WordPressを使ったECサイトにて情報流出のニュースが出てましたので、ご案内を。

 通販サイトでカード情報2万2000件が流出 – セキュリティコードも

海外ブランドの服飾雑貨を販売するリデアは、オンラインショップが不正アクセスを受け、クレジットカード情報2万2544件が流出したことを明らかにした。セキュリティコードも含まれるという。

同社によれば、10月8日から15日にかけて脆弱性を攻撃されてサーバへの侵入を許し、顧客のクレジットカード情報を取得されたという。10月16日にクレジットカード決済代行会社よりカード情報が流出した可能性があると指摘を受け、サイトを停止して調査を行ったところ判明した。（Security NEXT – 2014/11/12 ）

はい。決済代行会社の指摘ですね。
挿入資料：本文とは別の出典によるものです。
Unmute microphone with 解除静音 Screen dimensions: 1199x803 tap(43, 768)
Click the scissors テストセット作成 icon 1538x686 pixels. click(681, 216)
もう少し早く気付けなかったのでしょうか。

今回の不正アクセスは、SQLインジェクションの脆弱性を突かれたもので、サイトで利用していたコンテンツマネジメントシステム（CMS）「WordPress」のアカウント情報が奪われたことが原因だと説明している。

流出した情報は、2013年3月8日から2014年10月15日にかけて「クルアチーニC」で利用されたクレジットカード情報2万2301件や、2013年3月21日から2014年10月20日までに「クルアチーニ」で利用されたクレジットカード情報243件。いずれもクレジットカード番号、有効期限、セキュリティコードが含まれる。（Security NEXT – 2014/11/12 ）

WordPressの本体のバージョンや、使っていたプラグイン自体に脆弱性があったのか分かりませんが、もし公開されている脆弱性情報なのであれば防げたはずですよね。また、個人情報をサイト自身が持っているつくりをしていた為に起きたともいえます。
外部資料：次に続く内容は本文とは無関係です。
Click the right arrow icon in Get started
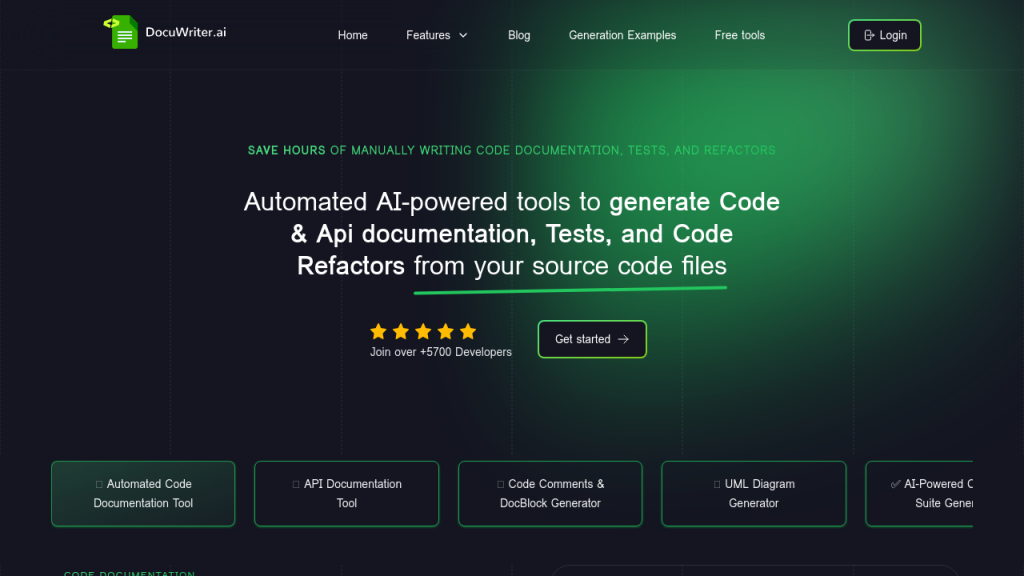Image resolution: width=1024 pixels, height=576 pixels. coord(624,339)
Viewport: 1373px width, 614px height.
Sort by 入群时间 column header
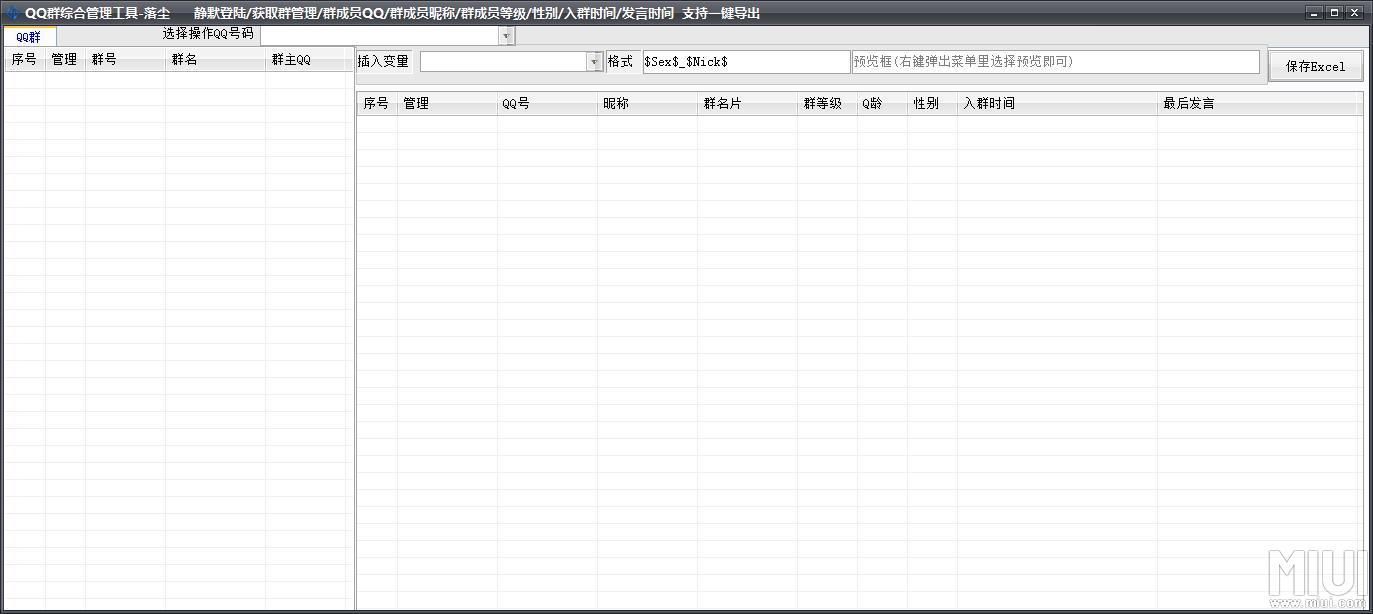click(1056, 103)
いずれにせよ未然に不正アクセスを防ぐ対策、またもし万が一侵入された時の為の対応など、準備が必要です。

「万全のセキュリティ対策が整うまでの間、いずれのウェブサイトも休止させていただきます。」とのことですので、機会損失も含めた損害はやはり計り知れないです。

「対策しないといけないが、今被害にあってないので、後日検討を」とか「うちみたいなサイトには被害は起きない」など考えているあなた！！

被害にあってからでは遅いです。保険的な捉え方でもいいですし、問題が起きる前に対策を検討してみては如何でしょうか。